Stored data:
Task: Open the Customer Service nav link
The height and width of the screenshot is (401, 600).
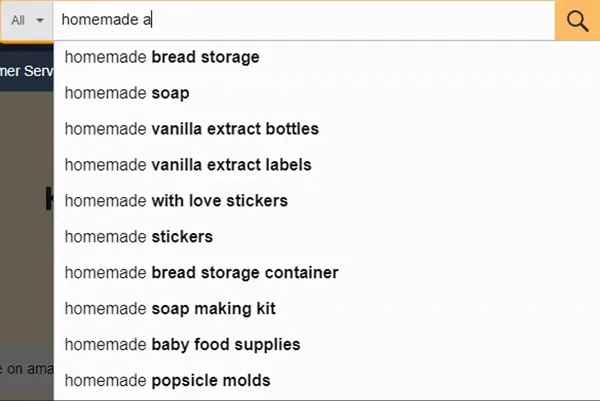Action: (x=26, y=70)
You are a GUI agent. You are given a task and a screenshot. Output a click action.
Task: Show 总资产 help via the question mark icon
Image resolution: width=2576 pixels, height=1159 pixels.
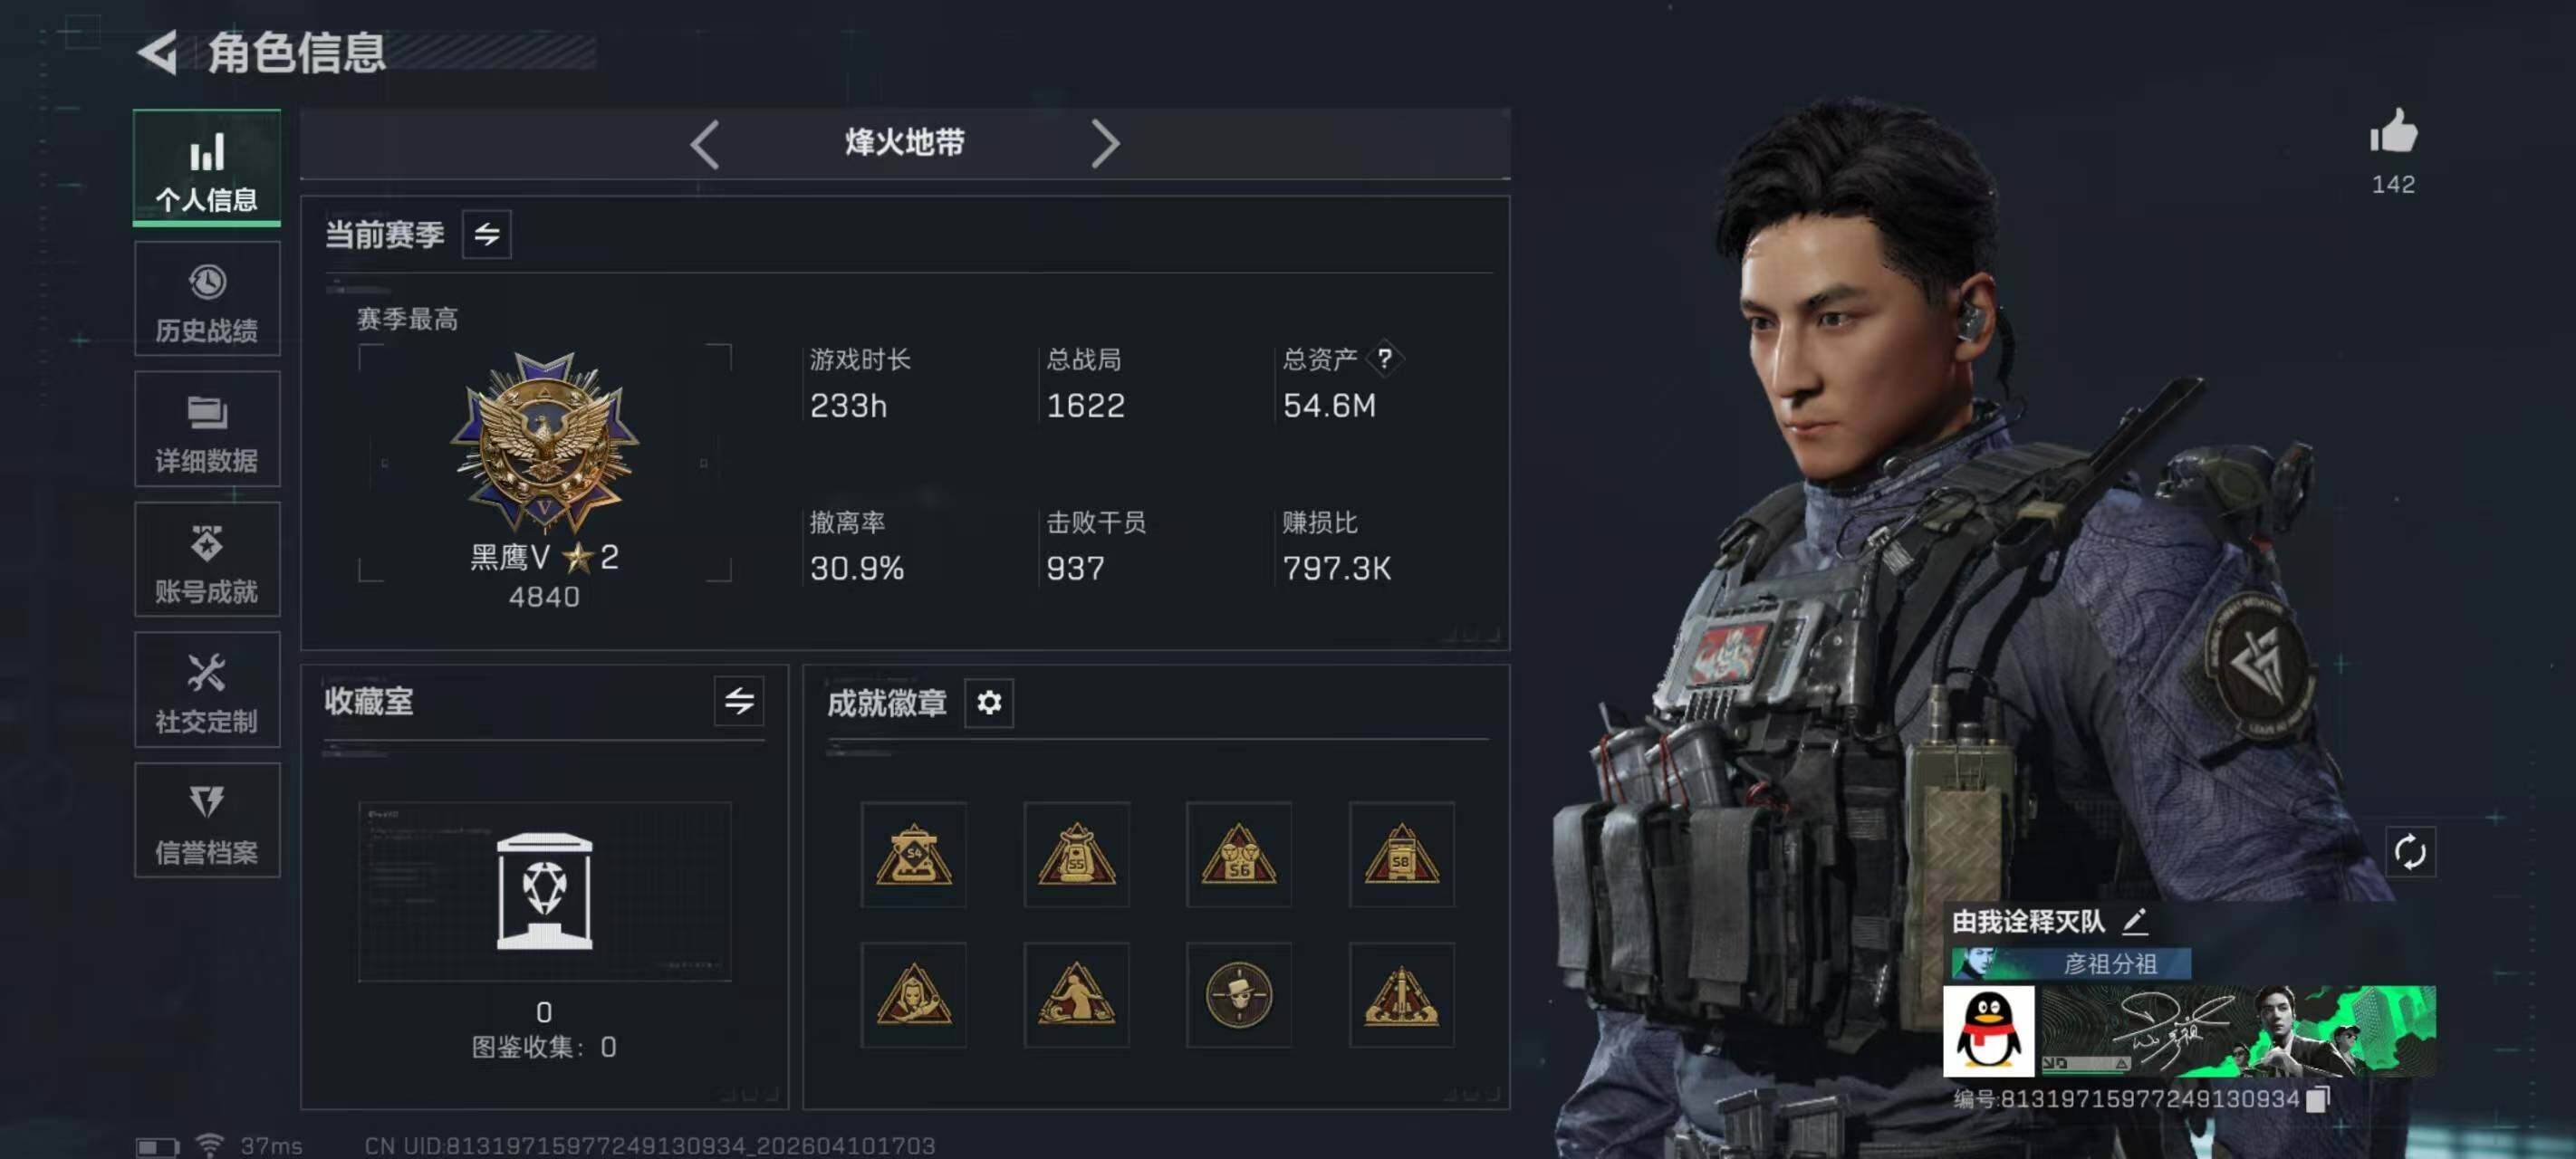tap(1384, 358)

• **ACTIVITY**: All lines from the one bearing "Image resolution: width=2576" through the last line of the records, and only those, should be duplicated exactly; no picture belongs in the copy.

• **FINISHED EXERCISE**:
Image resolution: width=2576 pixels, height=1159 pixels.
tap(1384, 358)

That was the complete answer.